Ia dua kali mengirim pembunuh untuk menghabisi nyawa presiden
Betancourt. Namun kedua upaya ini mengalami kegagalan dan justru berbalik
menjadi tuduhan politik yang tak dapat dibantah. Organisasi Negara-negara
Amerika Latin (OAS) mengeluarkan kutukan keras pada rejim Trujillo dan
mendesaknya agar mengundurkan diri.

12
Di tengah keputusasaannya itu, Trujillo melancarkan pukulan terakhirnya.
Dihabisinya nyawa ketiga Mirabal bersaudara. Ketiganya diculik ketika pulang
dari menjenguk suami-suami mereka di penjara pada tanggal 25 November
1960. Di sebuah jalanan sepi, di tengah perkebunan di punggung
pegunungan di propinsi Jarabacoa, mobil yang ditumpangi Mirabal
bersaudara dihentikan oleh pasukan polisi rahasia SIM. Mereka dibawa ke
tengah perkebunan, diperkosa bergiliran dan dipukuli sampai mati.
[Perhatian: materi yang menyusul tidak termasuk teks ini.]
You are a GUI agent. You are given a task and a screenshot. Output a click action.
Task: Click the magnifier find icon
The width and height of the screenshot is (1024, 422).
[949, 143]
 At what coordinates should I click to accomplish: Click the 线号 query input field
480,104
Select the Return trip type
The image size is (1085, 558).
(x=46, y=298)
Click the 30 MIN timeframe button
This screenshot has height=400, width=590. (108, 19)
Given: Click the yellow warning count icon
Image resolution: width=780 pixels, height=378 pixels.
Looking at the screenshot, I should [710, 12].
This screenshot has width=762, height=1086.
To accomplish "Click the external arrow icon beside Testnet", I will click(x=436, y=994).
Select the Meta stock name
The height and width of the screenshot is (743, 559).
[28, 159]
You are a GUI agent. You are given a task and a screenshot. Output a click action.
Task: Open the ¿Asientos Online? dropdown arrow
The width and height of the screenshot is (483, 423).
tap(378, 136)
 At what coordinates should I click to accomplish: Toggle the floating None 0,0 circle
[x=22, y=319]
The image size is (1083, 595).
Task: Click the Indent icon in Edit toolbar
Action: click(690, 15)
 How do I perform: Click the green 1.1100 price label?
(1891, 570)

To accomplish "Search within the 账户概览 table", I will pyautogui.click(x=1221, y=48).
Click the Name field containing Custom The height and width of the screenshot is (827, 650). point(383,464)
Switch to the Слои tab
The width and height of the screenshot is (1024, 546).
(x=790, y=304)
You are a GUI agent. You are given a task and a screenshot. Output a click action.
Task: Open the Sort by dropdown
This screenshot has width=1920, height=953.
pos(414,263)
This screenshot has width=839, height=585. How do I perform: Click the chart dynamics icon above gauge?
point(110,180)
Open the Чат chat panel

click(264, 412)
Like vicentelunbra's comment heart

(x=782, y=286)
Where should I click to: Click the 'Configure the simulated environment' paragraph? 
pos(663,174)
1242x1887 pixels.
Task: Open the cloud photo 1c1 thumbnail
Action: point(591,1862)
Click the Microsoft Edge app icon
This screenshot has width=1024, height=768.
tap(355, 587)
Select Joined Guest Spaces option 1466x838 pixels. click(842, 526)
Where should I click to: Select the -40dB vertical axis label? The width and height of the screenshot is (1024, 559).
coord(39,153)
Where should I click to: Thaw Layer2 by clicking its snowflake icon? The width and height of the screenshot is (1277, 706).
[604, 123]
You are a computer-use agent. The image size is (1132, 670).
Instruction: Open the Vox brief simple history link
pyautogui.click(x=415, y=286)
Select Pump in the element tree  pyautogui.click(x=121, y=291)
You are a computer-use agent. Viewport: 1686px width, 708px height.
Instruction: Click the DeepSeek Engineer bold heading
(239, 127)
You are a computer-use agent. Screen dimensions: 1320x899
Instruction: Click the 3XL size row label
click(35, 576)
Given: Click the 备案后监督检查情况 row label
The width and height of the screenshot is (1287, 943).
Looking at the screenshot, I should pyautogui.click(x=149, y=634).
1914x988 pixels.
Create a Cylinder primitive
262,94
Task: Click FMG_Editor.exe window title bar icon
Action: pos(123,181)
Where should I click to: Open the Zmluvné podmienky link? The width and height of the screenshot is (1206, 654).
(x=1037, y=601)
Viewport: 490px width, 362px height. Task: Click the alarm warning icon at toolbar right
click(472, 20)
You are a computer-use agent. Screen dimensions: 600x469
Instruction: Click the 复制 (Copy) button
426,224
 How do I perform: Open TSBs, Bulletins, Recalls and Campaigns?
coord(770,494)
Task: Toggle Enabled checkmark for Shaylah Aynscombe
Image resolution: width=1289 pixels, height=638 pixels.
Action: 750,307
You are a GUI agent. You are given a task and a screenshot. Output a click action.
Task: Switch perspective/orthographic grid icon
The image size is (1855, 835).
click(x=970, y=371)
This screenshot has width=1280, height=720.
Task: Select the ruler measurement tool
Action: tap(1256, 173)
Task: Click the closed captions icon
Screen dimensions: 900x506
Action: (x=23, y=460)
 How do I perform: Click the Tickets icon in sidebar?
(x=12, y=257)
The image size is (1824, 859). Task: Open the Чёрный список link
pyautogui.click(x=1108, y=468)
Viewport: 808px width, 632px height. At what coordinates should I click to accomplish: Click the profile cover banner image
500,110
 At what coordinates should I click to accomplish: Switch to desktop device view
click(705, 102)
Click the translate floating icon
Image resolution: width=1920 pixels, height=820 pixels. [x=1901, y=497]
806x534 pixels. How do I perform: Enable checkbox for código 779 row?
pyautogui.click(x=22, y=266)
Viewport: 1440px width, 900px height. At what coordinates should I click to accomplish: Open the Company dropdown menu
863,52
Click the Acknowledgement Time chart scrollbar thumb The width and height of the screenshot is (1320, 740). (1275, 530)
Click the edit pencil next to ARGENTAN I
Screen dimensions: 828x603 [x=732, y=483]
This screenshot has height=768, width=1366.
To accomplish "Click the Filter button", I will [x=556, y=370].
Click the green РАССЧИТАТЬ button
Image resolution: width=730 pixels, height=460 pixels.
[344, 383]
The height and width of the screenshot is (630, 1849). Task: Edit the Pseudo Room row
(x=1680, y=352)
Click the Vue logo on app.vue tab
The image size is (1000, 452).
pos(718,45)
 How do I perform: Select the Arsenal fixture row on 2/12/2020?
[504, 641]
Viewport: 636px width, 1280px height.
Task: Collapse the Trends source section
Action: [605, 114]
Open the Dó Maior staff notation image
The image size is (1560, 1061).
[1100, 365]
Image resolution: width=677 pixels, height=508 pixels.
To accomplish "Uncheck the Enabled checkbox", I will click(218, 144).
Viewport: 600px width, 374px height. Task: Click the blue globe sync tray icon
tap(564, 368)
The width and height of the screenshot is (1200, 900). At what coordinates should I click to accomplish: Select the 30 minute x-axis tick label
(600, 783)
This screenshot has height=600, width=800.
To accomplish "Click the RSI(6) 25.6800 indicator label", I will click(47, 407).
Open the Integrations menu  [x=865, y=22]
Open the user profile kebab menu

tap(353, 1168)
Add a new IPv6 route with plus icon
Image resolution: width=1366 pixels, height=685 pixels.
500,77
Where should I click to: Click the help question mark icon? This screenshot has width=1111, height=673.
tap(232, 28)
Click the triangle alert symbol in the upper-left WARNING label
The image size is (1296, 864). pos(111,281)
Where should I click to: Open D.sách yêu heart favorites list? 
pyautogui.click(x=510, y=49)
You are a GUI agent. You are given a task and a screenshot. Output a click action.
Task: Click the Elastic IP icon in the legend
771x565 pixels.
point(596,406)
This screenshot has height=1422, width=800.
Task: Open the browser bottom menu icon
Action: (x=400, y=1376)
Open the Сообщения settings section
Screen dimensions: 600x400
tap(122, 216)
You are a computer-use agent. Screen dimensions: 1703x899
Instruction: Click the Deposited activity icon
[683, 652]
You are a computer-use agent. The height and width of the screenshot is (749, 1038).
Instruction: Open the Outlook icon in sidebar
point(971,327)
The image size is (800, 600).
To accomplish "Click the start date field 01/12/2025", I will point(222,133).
Pembunuhan ini menggelorakan perlawanan rakyat Dominika. Dan ketika
Trujillo tewas dalam sebuah serangan oleh Pasukan Pembebasan Dominika
di tahun 1961, gerakan rakyat berhasil menggulingkan seluruh struktur militer
yang dibangun Trujillo dan menggantikannya dengan sebuah republik
demokratik. Dan kini tanggal pembunuhan ketiga Kupu-kupu Dominika ini, 25
November, diperingati sebagai Hari Peringatan Menentang Kekerasan
terhadap Perempuan di banyak negeri Amerika Latin.